Sólo los amantes sobreviven no es ninguna sorpresa en la filmografía de Jim Jarmusch. Una vez vista, casi parece increíble que no la haya dirigido hasta ahora, que nunca hasta esta película se haya decidido a mostrar unos vampiros de diseño, mezclados con un universo de estilo retro en sus detalles y de diseño moderno en su aspecto, una apabullante y envolvente música rock y una historia superficial que se queda ahogada en el cuidado envoltorio con el rodea a los personajes protagonistas, cuatro vampiros a los que sólo se reconoce como tales precisamente por los detalles. Paradójicamente, es un curioso título de vampiros casi sin vampiros, supeditado a su aspecto visual, en el que los dos actores protagonistas encajan con mucha naturalidad. Pero es lenta, muy lenta, más incluso de lo que ya suele ser el pausado cine de Jarmusch, y eso hace que ésta sea una cinta difícil de ver, que se aleja de las convenciones del género y que busca una identidad propia que, en realidad, tampoco consigue por completo.

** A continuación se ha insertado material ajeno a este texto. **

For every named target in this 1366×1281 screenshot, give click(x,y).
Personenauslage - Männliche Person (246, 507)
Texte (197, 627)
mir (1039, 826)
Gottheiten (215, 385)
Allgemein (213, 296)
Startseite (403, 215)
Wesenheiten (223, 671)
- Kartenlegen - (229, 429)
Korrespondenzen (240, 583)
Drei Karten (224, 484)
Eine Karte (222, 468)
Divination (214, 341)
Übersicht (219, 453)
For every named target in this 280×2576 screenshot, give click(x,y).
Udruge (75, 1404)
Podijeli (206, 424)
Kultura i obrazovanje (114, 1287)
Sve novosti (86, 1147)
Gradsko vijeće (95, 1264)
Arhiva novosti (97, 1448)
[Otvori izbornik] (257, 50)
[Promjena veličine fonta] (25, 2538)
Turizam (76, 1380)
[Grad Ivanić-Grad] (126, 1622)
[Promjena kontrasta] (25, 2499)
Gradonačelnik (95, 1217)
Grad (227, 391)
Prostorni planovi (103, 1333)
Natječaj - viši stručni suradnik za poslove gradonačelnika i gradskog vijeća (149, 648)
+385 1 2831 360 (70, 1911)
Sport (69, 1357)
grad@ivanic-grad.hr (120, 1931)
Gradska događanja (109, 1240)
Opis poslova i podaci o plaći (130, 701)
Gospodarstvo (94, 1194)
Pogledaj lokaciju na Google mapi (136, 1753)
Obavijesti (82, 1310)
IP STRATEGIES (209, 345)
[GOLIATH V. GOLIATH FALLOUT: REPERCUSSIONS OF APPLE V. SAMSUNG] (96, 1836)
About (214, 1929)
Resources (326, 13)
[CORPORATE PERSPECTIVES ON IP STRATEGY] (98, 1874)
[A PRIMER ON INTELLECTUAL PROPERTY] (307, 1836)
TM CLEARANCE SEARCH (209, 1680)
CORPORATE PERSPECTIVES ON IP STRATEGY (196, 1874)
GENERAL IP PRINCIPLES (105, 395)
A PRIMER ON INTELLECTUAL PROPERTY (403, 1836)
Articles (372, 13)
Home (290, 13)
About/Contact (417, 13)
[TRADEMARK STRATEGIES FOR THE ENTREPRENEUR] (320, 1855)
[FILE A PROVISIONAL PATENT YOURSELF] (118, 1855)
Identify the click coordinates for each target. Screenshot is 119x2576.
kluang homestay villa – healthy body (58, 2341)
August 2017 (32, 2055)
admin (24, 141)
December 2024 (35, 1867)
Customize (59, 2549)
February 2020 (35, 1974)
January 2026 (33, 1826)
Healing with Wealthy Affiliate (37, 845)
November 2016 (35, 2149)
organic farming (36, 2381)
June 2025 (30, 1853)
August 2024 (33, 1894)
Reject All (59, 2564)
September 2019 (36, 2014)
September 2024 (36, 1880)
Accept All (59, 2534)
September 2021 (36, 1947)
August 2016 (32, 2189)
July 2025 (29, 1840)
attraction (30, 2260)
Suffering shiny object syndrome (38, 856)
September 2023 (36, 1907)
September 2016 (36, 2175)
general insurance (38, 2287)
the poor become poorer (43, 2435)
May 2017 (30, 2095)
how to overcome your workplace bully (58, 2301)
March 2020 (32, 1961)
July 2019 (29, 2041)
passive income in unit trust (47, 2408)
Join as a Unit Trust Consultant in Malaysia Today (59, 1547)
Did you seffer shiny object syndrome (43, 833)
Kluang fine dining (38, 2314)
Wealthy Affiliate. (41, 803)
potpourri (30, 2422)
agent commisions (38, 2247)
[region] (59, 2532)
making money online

Eso es así porque la figura del vampiro lleva tiempo instalada en mundos parecidos a los que muestra Jarmusch. Es lo que sucede cuando se escoge a una de las figuras más sobreutilizadas de la ficción, que la pretendida originalidad no es nada fácil de conseguir. Jarmusch, eso sí, introduce con fuerza su estilo visual y musical, crea un entorno que a ratos es fascinante pero que en otros momentos genera cierta indiferencia. Es, en ese sentido, un Jarmusch puro, previsible (en más de un sentido) y reconocible. Pero muy lento para según qué audiencias, sobre todo porque, en realidad, la figura del vampiro sólo le sirve para justificar el desarrollo nocturno y reclusivo de la película. Las anécdotas con las que quiere reforzar la sensación de que hay vampiros en la pantalla (las demasiado poco casuales alusiones temporales o escenas bastante superfluas como la de los helados) no hacen más que alargar una película que probablemente habría mejorado con algún que otro corte en sus 123 minutos finales.
La cinta, en realidad, no necesita centrarse en la figura del vampiro más que en su resolución, una que llega sin demasiada firmeza, descansando demasiado en la casualidad y reforzando la menor importancia de la historia. La parte vampírica no deja de ser una exposición, porque no se atisba conflicto por esa condición, no determina la relación entre los personajes, no marca los problemas familiares que Jarmusch quiere desarrollar con la pareja que forman los personajes de unos más que adecuados Tom Hiddleston y Tilda Swinton y la hermana de ésta, una Mia Wasikowska que no deja pasar ninguna oportunidad para alejar la imagen fría y sosa que dejó en su primer gran papel en la Alicia en el País de las Maravillas de Tim Burton. John Hurt completa el cuarteto vampírico, y es probablemente el personaje que más sufre la indefinición del tramo final. Los humanos (Anton Yelchin y Jeffrey Wright) dan algo más de interés a la historia, pero no son personajes especialmente aprovechados.
Casi todo lo anterior evidencia que en Sólo los amantes sobreviven hay algo de quiero y no puedo. Hay una pretensión de hacer un filme de vampiros diferente, y en realidad no lo es, de ubicar a esa figura del panteón de monstruos de la literatura clásica en un entorno musical a medio camino del rock de mediados del siglo XX y la noche del siglo XXI, sin que en realidad se perciba como un avance en el retrato del vampiro. ¿Mala película? En absoluto, porque Jarmusch tiene una innata capacidad para encontrar fascinación visual, sonora y atmosférica. Pero de alguna manera la película está muy lejos de ser el estímulo sensorial o la revisión del vampiro que persigue ser. Y aunque por momentos da la impresión de que puede despegar y marcar esa diferencia que ansía, lo cierto es que se queda en una rareza que sólo es imprescindible para quienes admiren a sus dos magníficos actores protagonistas.